On May 21, 2013 Division 1 of the Federal Court of Appeals for Civil and Commercial Matters reversed a decision of the lower court and upheld the refusal, based on section 3, subsection c), of the Argentine Trademark Law (No. 22,362), of the trademark application “PAISAJE DE TUPUNGATO”, filed under Serial No. 2,341,668 for “wine made with grapes originating from the Tupungato region” in International Class 33 (“Finca Flichman v. Instituto Nacional de la Propiedad Industrial”).
Finca Flichman had applied for the registration of the plain word mark “PAISAJE DE TUPUNGATO” on April 11, 2002. According to section 54, subsection b) of Decree No. 57/2004 which regulates law 25,163 on the protection of geographical indications for wines and wine-based alcoholic beverages (spirits), the Argentine PTO (or INPI, after its acronym in Spanish for “Instituto Nacional de la Propiedad Industrial”, or “National Institute for Industrial Property”) must report to the National Institute of Viticulture (INV, for “Instituto Nacional de Vitivinicultura”) all trademark applications filed in International Class 33 so the INV can, in turn, inform the INPI about the existence of any anticipation which might block the registration. The INV pointed out that “Tupungato” was already recognized as a geographical indication, so the trademark applied for could not be registered in view of section 3, subsection c), of the Trademark Law, which bars the registration as a trademark of national or foreign appellations of origin.
In light of this, the INPI rejected the trademark application based on the following reasons: a) section 3, subsection c), of the Trademark Law mentioned above; b) Articles 22 and 23 of the TRIPs Agreement ratified by law No. 24,425 which protect geographical indications for wines; and c) Law 25,163 on the protection of geographical indications for wines and wine-based alcoholic beverages (spirits), also mentioned above. Flichman appealed the rejection at the administrative level and thereafter filed an appeal before the Federal courts.
The lower Court reversed the decision issued by the Trademark Office arguing that the INV had authorized the appellant to use of the geographical indication “Tupungato”, so that there was no risk of misleading consumers, as Flichman meant to use the mark in connection with a wine produced with grapes from the Tupungato region. The judge dismissed the reasons argued by INPI and held that section 3, subsection c), of the Argentine Trademark Law was not applicable here. The INPI appealed such decision on the grounds, among other reasons, that it was arbitrary because when the court considered that the corresponding provision was not applicable, it failed to rule that said provision was unconstitutional.

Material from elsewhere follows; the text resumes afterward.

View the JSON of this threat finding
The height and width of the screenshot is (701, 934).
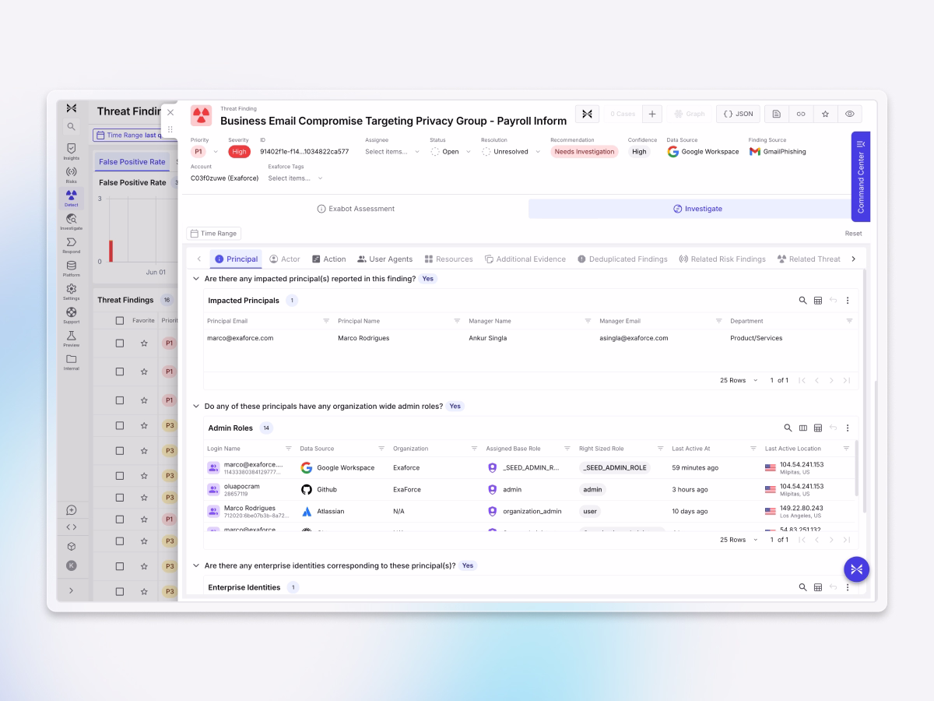point(737,114)
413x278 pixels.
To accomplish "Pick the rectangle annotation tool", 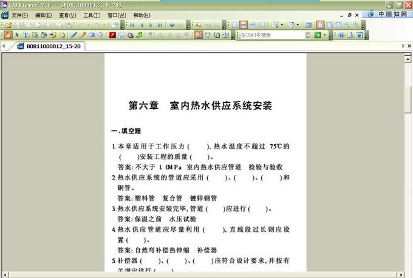I will [92, 35].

In turn, the Court of Appeals reversed the lower court’s decision and upheld the administrative rejection of the trademark application, analyzing the legal basis for protecting the appellations of origin or geographical indications since the enactment of Trademark Law No. 22,362 in 1981 up to the present.
The Court of Appeals pointed out that geographical names can be registered as trademarks provided they were compatible with trademark law and the Fair Trade Act. Furthermore, it held that the TRIPs Agreement did not substitute the prohibition of section 3, subsection c), of the trademark law, but rather increased the protection of geographical indications and entrusted the member countries with the right to regulate such protection domestically. The Court also mentioned that in compliance with the minimum standards of protection, law No. 25,163 had been passed on October 6, 1999 with its regulatory Decree No. 57/2004, which bars the registration of source indications if the name has already been registered as a trademark and its owner has not authorized the registration as a geographical indication.
On this legal basis the Court of Appeals considered that: a) Flichman had not registered “TUPUNGATO” as a trademark before the TRIPs Agreement had been ratified and before law No. 25,163 had been enacted; b) there were four trademark applications containing “TUPUNGATO” and only one was rejected, so that said precedent was not relevant; and c) Flichman obtained the right to use the geographical indication “Tupungato”. The Court concluded that Flichman has indeed the right to use “Tupungato” as a geographical indication but not as an IP right. This difference was significant inasmuch as the trademark owner has a legal right which is independent from the right derived from law No. 25,163 and exempt from the supervision that can put an end to the right of use of a geographical indication.
Furthermore, the Court of Appeals stated that the right in the trademark (or the negative right conferred by the registration) to prevent an infringement thereof does not apply to geographical indications when a third party uses said indications and is duly entitled to do so. For these reasons the Court held that it was not appropriate to grant trademark protection in a sign containing a geographical indication, and therefore confirmed the rejection of the application on the basis of section 3, subsection c), of the Argentine Trademark Law. The Court nevertheless went on to emphasize that the plaintiff obviously was entitled to use “Tupungato” as a geographical indication.
This decision, however, seems to have missed two points. The first is that ownership of a trademark registration does not exempt its owner from the obligation to comply with all regulatory provisions. The second is that the right in a registration which contains a previously existing geographical indication confers to its owner the right to prevent third parties from using or registering a confusingly similar trademark, provided that the grounds for confusion do not lie on the use of the same geographical indication by two different parties.